• [TEXT PASSAGE]
Similarly, the CAM logic 258 may determine that the substrings `I`,
`j`, and `klmn` match the entries 510 (`iXXXXXXX`), 513
(`jXXXXXXX`), and 516 (`kImnXXXX`) respectively. The CAM logic 258
may release the search operation after detecting the presence of a
string corresponding to the regular expression 405.
[0049] In one embodiment, the CAM logic 258 may determine the
presence of the string corresponding to the regular expression 405
based on the FS field of the matching entry (516). In one
embodiment, the CAM logic 258 may use the NS field of the entry
that matches with a last substring of the string to indicate the
identifier of the regular expression. As the FS field of the entry
516 equals 1, the CAM logic 258 may cause an identifier (RE1)
representing the first regular expression 405 to be stored in the
NS field. The BS field (=4) indicates that 4 bytes, in the message,
may be skipped and next 3 bytes (=stride value) may be considered
for subsequent searches.
[0050] In one embodiment, the CAM logic 258 may detect the presence
of an overlapping string corresponding to a regular expression RE2
as well. In one embodiment, the CAM 250 may store entries in the
memory 252 based on the tree 430 to detect such one or more
overlapping strings. In one embodiment, the nodes 421 and 422 may
represent the regular expression RE2. In one embodiment, the CAM
logic 258 may add control data to indicate occurrence of one or
more overlapping strings and the location at which each of the
overlapping strings occur. For example, a message and an
overlapping string may respectively equal `ccbrabcgiijklmptrucky`
and `jklmp`. The CAM logic 258 may determine the presence of the
overlapping string `jklmp` and may detect the absence of the string
`abcgiijklmn` as well.
[0051] In one embodiment, the CAM logic 258 may add an entry 517
and control data such as location identifier (L-ID) to the entries
511-513. The control data may indicate the location of a first byte
of the overlapping string `jklmp`. In one embodiment, the CAM logic
258 may detect `abc` and lock the search operation to detect the
first string `abcgiijklmn` and the CAM logic 258 may store the
location (L.sub.i) of the first substring (`j` in the above
example) of the overlapping sting. The CAM logic 258 may
subsequently restart the search for the overlapping string `jklmp`
from location L.sub.i, if the first string is not found. In another
embodiment, the CAM logic 258 may generate an exception handler and
the controller 220 may determine the overlapping string based on
the exception handler.

• [STATED EXERCISE] Write the next part of the passage on how CAM logic finds regular expression matches, starting right after its last sentence.

[Dataset items]
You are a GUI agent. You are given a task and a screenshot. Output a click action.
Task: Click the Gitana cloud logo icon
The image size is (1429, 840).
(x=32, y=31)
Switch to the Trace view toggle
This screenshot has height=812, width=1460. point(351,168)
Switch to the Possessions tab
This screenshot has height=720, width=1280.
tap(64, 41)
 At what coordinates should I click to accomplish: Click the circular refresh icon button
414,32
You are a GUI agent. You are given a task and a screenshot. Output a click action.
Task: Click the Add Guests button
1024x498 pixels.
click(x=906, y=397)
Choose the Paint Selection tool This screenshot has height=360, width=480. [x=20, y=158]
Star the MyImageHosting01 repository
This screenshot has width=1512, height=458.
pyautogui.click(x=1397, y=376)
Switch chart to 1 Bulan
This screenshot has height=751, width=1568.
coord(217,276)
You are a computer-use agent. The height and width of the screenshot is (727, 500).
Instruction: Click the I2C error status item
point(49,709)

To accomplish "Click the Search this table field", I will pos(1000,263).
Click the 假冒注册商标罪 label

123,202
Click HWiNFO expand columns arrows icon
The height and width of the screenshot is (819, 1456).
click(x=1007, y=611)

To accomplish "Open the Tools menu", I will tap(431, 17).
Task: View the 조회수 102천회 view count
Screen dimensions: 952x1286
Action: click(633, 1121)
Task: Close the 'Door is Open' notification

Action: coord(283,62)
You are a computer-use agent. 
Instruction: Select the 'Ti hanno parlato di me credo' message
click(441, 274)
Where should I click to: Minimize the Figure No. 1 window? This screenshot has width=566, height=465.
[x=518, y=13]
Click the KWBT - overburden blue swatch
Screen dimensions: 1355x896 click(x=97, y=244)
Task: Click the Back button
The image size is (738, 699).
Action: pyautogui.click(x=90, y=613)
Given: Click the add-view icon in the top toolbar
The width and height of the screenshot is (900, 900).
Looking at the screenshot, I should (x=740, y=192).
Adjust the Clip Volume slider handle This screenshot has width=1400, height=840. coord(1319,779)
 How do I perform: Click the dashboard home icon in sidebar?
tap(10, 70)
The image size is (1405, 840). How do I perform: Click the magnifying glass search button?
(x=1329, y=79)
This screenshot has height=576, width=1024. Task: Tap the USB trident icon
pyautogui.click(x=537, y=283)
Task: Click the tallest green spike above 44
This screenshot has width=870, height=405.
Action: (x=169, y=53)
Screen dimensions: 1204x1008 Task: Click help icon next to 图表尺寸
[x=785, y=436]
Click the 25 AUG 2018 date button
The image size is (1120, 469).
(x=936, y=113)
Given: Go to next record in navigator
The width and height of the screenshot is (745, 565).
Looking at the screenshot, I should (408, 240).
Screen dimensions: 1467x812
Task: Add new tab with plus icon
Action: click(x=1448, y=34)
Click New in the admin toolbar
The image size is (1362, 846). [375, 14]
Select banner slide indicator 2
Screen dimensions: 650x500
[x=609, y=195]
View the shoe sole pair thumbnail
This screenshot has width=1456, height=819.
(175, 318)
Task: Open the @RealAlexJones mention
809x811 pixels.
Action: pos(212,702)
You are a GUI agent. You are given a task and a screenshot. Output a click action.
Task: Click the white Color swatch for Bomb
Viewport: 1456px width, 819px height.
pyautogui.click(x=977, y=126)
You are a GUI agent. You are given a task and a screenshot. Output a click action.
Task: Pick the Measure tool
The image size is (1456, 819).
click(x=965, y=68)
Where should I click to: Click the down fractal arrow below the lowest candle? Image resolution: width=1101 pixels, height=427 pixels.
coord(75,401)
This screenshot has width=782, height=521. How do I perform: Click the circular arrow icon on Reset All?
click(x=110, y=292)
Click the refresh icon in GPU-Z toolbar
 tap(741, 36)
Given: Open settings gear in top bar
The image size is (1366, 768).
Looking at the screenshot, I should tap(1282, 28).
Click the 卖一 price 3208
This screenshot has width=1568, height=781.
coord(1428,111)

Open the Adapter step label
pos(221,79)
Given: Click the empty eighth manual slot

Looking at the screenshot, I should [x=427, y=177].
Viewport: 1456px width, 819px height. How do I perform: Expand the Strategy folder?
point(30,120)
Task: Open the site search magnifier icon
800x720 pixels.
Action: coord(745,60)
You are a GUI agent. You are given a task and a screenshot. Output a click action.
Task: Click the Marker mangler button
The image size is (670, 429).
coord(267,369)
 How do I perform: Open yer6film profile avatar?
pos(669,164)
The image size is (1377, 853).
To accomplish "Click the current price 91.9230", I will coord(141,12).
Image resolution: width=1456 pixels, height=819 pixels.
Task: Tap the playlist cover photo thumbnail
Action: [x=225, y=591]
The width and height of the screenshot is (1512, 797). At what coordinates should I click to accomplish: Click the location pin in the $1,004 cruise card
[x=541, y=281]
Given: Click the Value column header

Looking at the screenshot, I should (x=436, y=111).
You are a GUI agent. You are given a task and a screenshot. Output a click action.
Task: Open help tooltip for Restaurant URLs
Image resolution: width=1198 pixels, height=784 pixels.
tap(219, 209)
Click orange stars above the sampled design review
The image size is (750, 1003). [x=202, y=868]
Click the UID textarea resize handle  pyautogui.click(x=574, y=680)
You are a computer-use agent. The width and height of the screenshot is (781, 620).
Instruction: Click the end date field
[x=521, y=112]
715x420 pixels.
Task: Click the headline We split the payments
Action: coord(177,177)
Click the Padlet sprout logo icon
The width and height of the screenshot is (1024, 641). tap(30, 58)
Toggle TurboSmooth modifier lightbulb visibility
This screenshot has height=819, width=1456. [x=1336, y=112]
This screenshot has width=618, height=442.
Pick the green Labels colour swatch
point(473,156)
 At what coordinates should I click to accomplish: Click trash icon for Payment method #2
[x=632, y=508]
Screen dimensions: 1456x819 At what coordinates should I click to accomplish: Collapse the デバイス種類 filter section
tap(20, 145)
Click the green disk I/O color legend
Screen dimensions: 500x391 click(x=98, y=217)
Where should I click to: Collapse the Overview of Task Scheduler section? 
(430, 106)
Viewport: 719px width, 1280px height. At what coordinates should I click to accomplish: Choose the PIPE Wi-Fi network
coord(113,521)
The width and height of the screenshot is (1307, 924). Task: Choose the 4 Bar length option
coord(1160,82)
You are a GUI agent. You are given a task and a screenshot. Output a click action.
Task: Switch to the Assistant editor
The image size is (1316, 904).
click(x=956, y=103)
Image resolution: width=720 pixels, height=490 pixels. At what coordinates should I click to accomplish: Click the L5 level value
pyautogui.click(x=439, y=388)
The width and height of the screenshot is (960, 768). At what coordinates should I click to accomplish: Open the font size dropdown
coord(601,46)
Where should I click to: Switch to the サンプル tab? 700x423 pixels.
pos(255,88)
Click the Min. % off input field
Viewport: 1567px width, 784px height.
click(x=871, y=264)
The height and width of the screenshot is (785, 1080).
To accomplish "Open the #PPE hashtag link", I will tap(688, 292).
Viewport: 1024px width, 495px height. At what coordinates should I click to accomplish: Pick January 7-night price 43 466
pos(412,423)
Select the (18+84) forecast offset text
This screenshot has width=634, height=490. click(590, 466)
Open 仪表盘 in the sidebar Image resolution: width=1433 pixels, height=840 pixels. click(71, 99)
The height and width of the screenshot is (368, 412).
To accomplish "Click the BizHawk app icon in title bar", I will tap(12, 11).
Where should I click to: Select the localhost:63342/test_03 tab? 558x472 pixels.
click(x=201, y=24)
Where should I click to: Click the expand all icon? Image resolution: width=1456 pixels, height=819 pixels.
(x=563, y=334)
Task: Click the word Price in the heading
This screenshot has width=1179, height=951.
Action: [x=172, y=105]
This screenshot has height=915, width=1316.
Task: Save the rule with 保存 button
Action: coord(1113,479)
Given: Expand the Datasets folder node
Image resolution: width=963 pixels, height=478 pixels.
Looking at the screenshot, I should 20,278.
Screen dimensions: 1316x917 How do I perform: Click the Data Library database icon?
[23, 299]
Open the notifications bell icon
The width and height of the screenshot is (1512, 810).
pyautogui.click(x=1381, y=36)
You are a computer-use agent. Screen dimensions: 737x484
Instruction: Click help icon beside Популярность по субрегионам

• [RESULT FOR THIS TASK]
[0052] An embodiment of the CAM 250 storing reduced number of
entries to detect the presence of strings corresponding to the
regular expression 405 is depicted in FIG. 7. The tree 720 may
comprise nodes 710-716 and the CAM logic 258 may assign states
differing by one bit to each pair of adjacent nodes such as
(710,711), (711,712), (712,713), (713,714), (714,715), and
(715,716). For example, the CAM logic 258 may assign states
(001,011), (011,010), (010,110), (110,111), and (111,101)
respectively to the adjacent nodes and the states assigned to
adjacent nodes may differ by one bit. As a result, two and/or four
adjacent nodes assigned to states that differ by one bit may be
merged into one entry and the initial state of the merged entry
may, accordingly, comprise one or more `don't care` bits.
[0053] The tree 720 depicts the association between the substrings
corresponding to the RE1 405. The tree 720 comprises a root node
710. Each node 711-716 of the tree 720 may be associated with a
substring (abc), (def+g), (h*), (i*),(j*), and (klmn) of the
regular expression 405 respectively. The nodes 711-716 may be
assigned states 001, 011, 010,110,111, and 101 respectively.
[0054] The CAM 258 may generate 18 entries 781-798, as shown in
table 780, based on the tree 720. However, some entries comprising
initial states differing by one bit may be merged into one entry to
reduce the number of entries. For example, the entries 786 and 787,
788 and 789, 791-794, and 795-798 comprise initial states differing
by one bit. Thus, the CAM logic 258 may merge the entries 786 and
787, 788 and 789, 791-794, and 795-798, respectively, into entries
756, 757, 759, and 760. The entries 756 and 757 respectively
comprise `01X` as the initial states. The entries 759 and 760
respectively comprise `X1X` as the initial state, wherein X is a
`don't care`.
[0055] As a result of assigning states that differ by one bit to
adjacent nodes in the tree 720, the CAM logic 258 may detect the
presence of a string corresponding to the regular expression 405 by
storing 10 entries in the memory 252. To this end, the memory 252
may store only 10 entries as compared to 16 entries generated based
on assigning states that may differ by more than one bit to the
adjacent nodes of the tree 430. The CAM logic 258 may detect the
presence of a string corresponding to the regular expression 405 in
a substantially similar manner as described above with reference to
FIG. 5.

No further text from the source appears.